§ **Challenge**: Rewrite the items from the first one through the line containing "This screenshot has width=1194, height=834.", replacing "Logout button" with "Sign Out button" and leaving everything else unchanged. Leave the pictures out of your answer.

§ **Working data**:
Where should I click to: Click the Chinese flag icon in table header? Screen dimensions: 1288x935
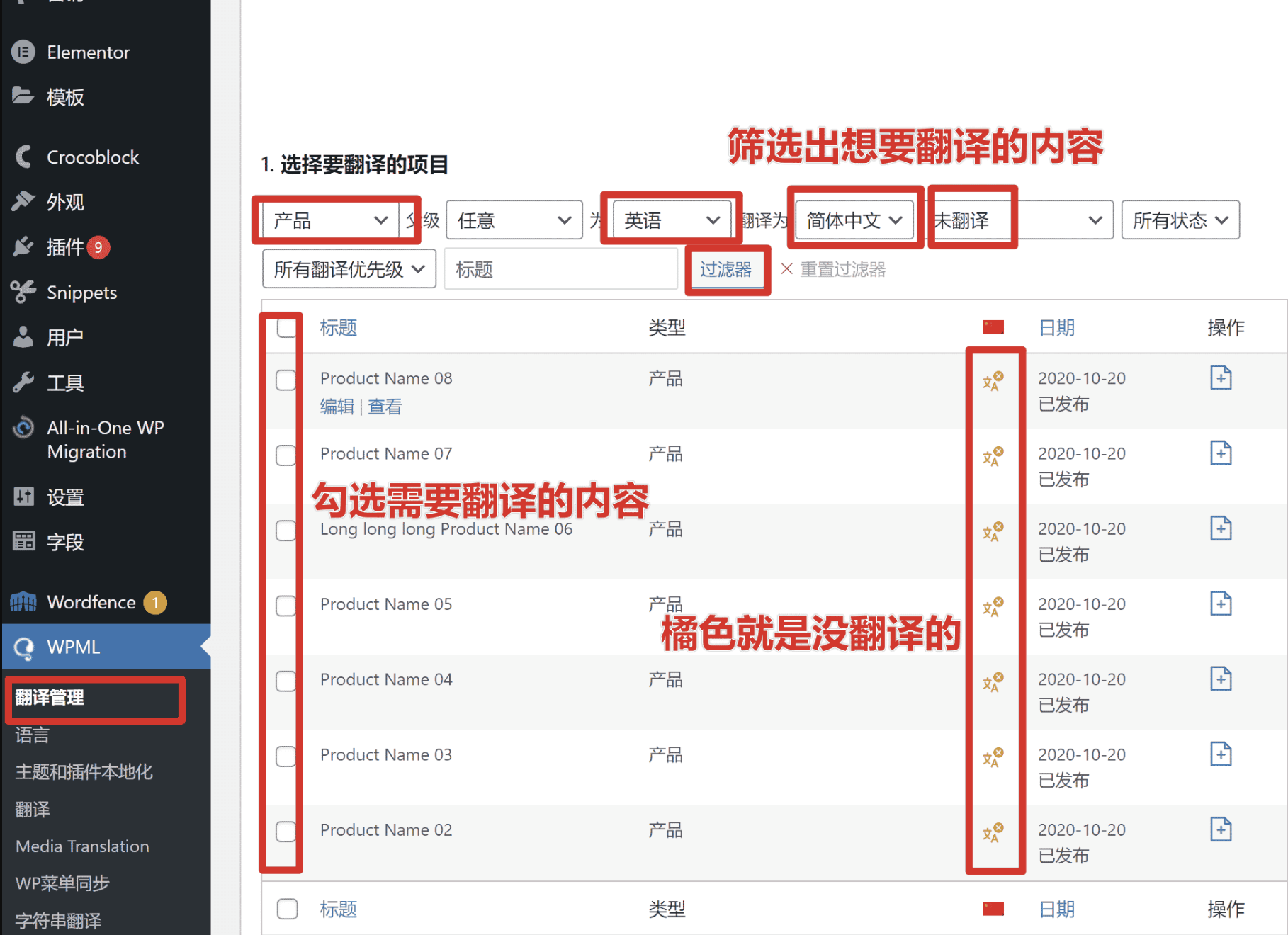(993, 327)
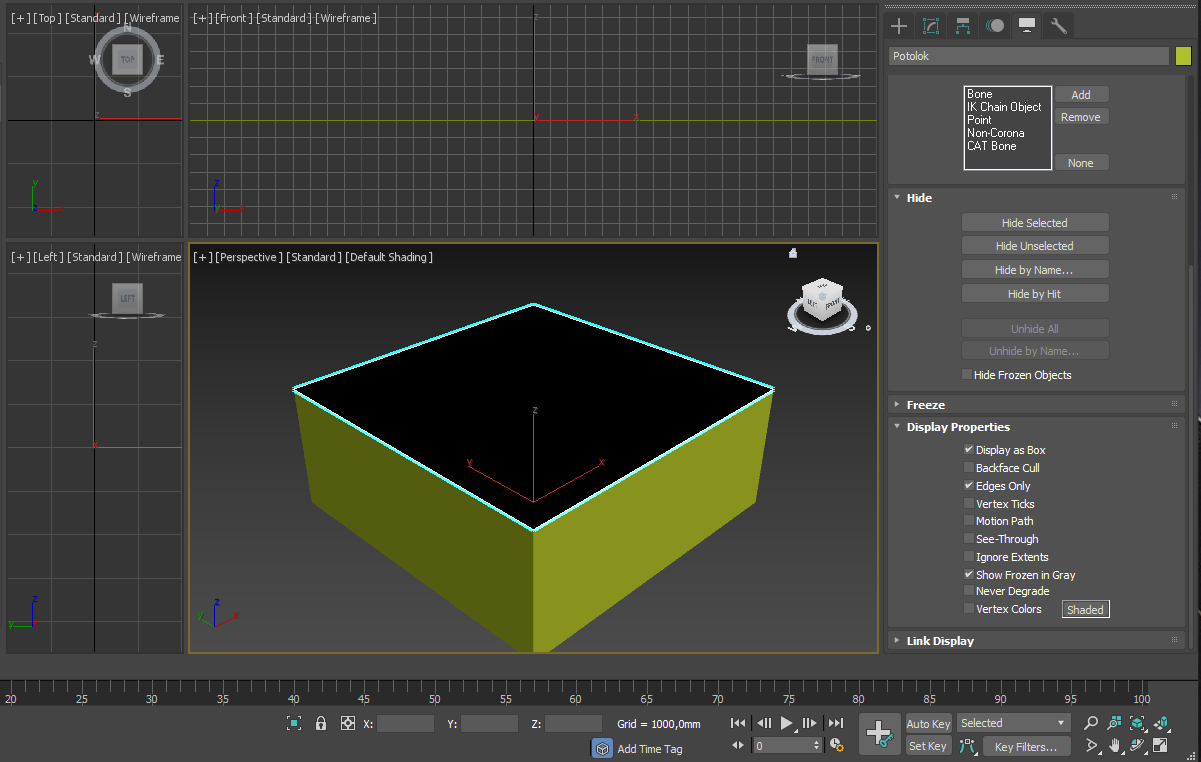Image resolution: width=1201 pixels, height=762 pixels.
Task: Click the object color swatch beside Potolok
Action: [1184, 56]
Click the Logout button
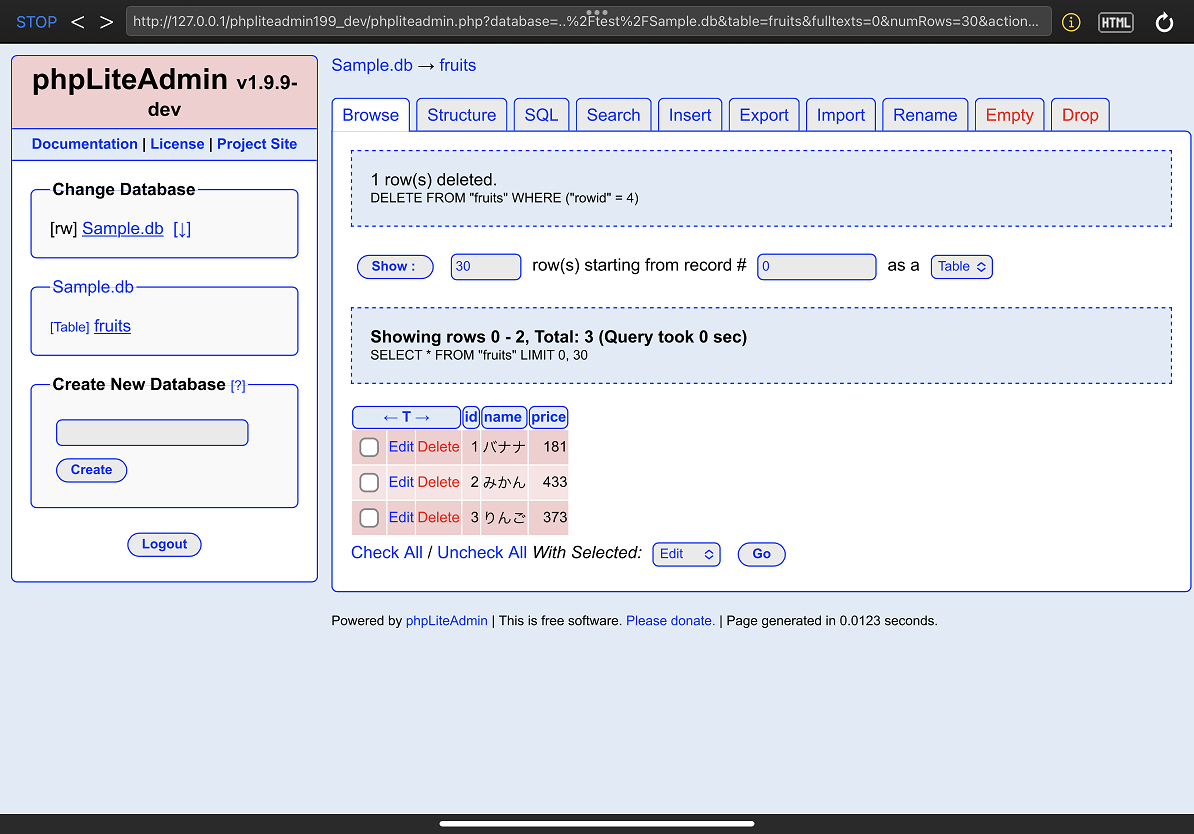This screenshot has width=1194, height=834. [164, 544]
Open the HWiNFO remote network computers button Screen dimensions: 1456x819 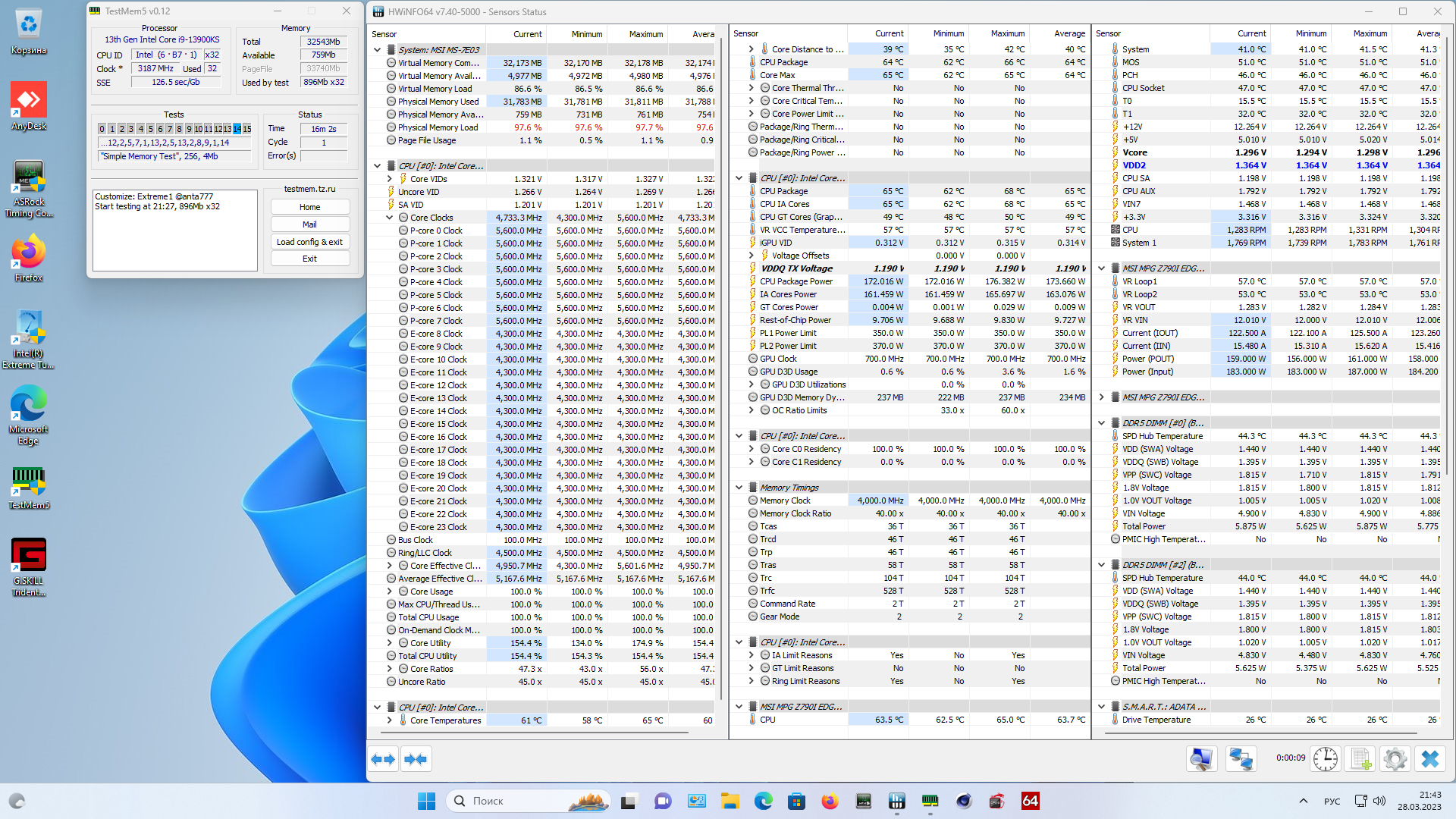(1241, 759)
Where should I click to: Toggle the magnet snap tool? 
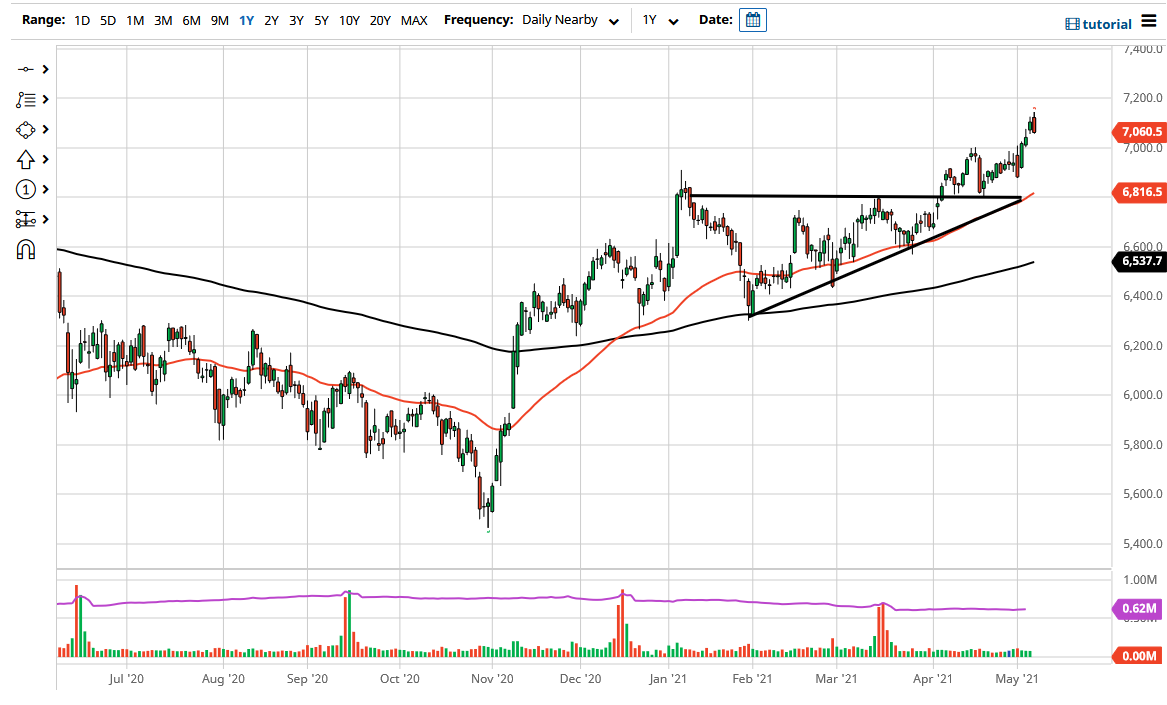pos(27,248)
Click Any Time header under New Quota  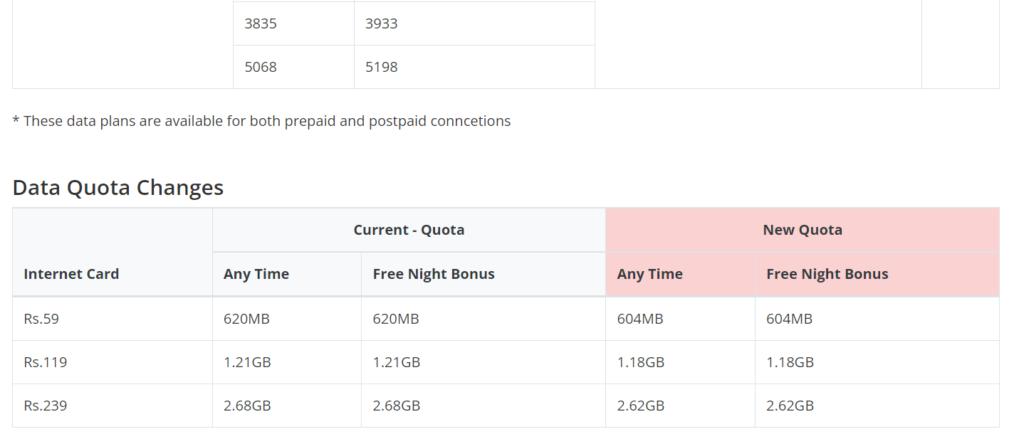(x=680, y=274)
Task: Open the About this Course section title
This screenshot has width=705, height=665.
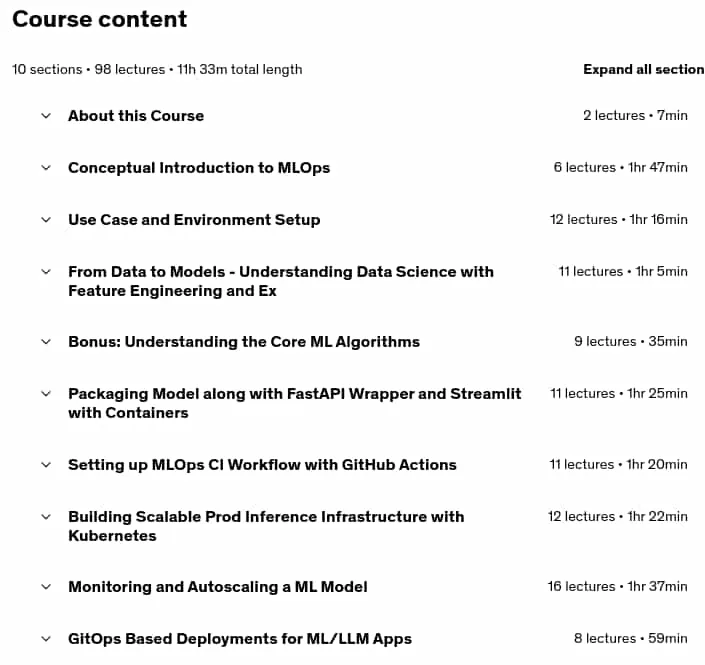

§ **Response to this exercise**:
Where should I click to: Click the Chinese flag icon in table header? Screen dimensions: 1288x935
(993, 327)
Image resolution: width=1201 pixels, height=762 pixels.
Task: Click the object color swatch beside Potolok
Action: [1184, 56]
Click the Sign Out button
This screenshot has width=1194, height=834. [164, 544]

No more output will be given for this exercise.